Authorlink—September 2020

Lisa Dale Norton

Title: How To Find the Heart of your Story and Structure Your Memoir (Third and Final in the Pandemic Series)

            When the pandemic started, I wrote about using stay-at-home time to work on your memoir, and then followed up with a column on the basics of organizing your shimmering images—the vivid memories you’ve been writing.

            With back-to-school mentally kicking in (even if current back-to-school is unfamiliar), it’s time to find the heart of your story and map out a structure for your memoir.

            By now you should have an array of memories written down. But they don’t make a story until they’re connected. How do you get from general remembering and writing to a structured memoir?

            You narrow. You say to yourself: “I’m going to write about the summer I was 12,” or “I’m going to write about those three years I lived with my grandmother,” or about “my experience as a newly single mom helping my son pay for that horribly expensive art school,” or “the year I traveled the South in my cranky old van.”

            Whatever it is, it needs to be a tight subset of your whole life. You can’t write about your whole life in a memoir. (That’s an autobiography, and it’s a different form.)

            So, go through the shimmering images you‘ve written and pull out all those that pivot around the time period you’ve chosen, heap them into one file, and stash away all the rest—they are for another memoir, for another time.

            Repeat: Put all the other shimmering images away.

            As you work with this winnowed chunk of life, more moments will jump into memory—some joyous, some the color of dirt. They are all important, especially the ones that come roaring back. They are the scaffolding of your memoir—the key memories upon which you will hang the story line. They will lead you to heart of your story.

            Heart of the story is always something ephemeral, some idea or notion larger than the details of daily living. It’s a concept, like:

  • the summer I was 12—discovery
  • those three years I lived with my grandmother—patience, or acceptance
  • as a newly single mom helping my son pay for that horribly expensive art school—discipline, or fear, or perseverance, or faith
  • the year I traveled the South in my old van—trust

            Once you’re focused on a narrow period, your work becomes naming the essence of that time.

            How do you do that? By reviewing the shimmering images you’ve written, by writing new ones, by feeling your way back into those days and looking at them with the eyes of the person you are now. What did you end up learning? What were you seeking? What did you find? Was it a time of discovery, or patience, acceptance, discipline, fear, perseverance, faith. Trust? Or . . . ?

            Each of these ideas is central to the human experience, and once you identify the issue that suffused your experience, you will have a principle that can guide the way you craft your memories.

            This is a wholistic process: reading the memories you have written, writing new stuff, and trying out concept words to see if they capture the heart of your experience. Back and forth you go: memories and concepts, memories and feelings, writing, saving, writing, dumping. This is a time of great trust in yourself, because you can’t get to a tidy outline for the memoir until you figure out what idea the memories are illuminating. Writing a memoir is not just about the events; it’s about what they mean.

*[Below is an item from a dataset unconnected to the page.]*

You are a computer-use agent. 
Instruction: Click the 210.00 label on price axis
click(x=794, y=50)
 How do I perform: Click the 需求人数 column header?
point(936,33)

            I know this is an untidy process, but writing is untidy, and vexing, especially when writing about your life, which you are still living and still figuring out.

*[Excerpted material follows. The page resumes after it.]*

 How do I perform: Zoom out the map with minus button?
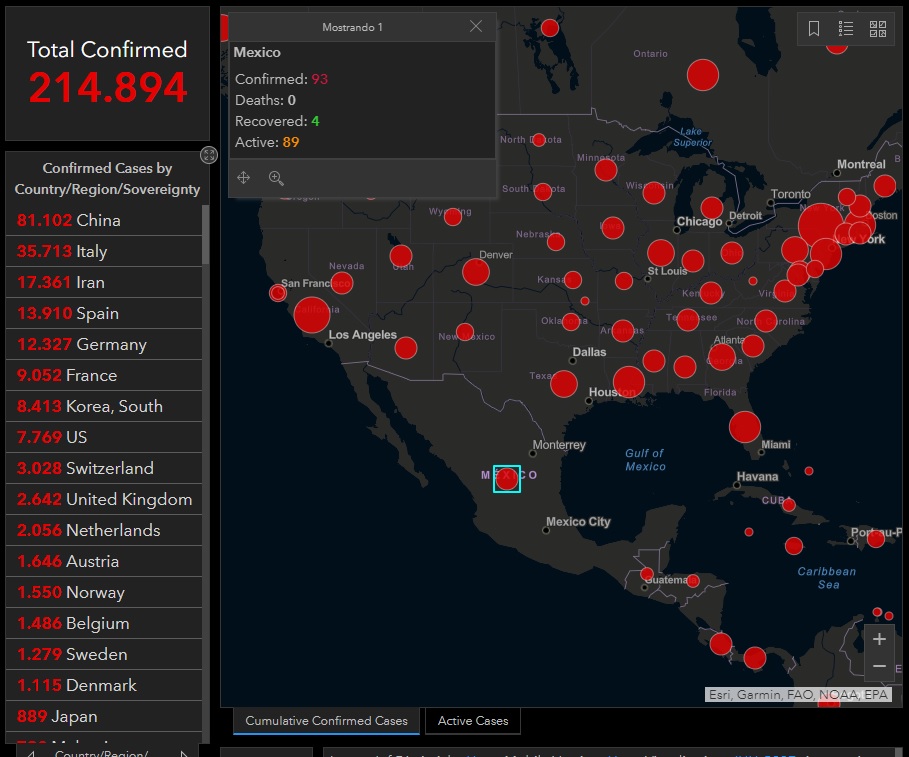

            But bottom line, follow these steps:

            1) write a bunch of shimmering images that are catching your attention, just to explore

            2) after awhile stop writing broadly and choose a narrow period of your life that feels full of juice

            3) put all the other shimmering images—that are not from that slim period in time—into a SAVE file and leave them alone

            4) focusing on the designated time period, let more shimmering images come up, write them, ask yourself what they mean to you. Get back to the feelings and concerns of the time. What did that time teach you? What did you had to accept, or overcome?

            5) give that lesson a name: humility, courage, unconditional love

            6) line up chronologically, in a new word processing file, all the shimmering images you’ve written that fit the time period chosen, no matter how clunky they are sitting next to each other

            Now, get to work crafting your memoir: rewrite those first-draft shimmering images making sure each one, in some way, furthers the concept you’ve named. Let your narrator muse about what you struggled with, what you were pushed to confront. Write connecting passages to link the shimmering images, fill in gaps, add new insights, throw out what no longer fits, and always allow the heart of the story to drive the material.

            And if you get lost, come back to these steps. Once into the process, the steps will make a new kind of sense to you and help you harness your love of back-to-school—whatever its shape.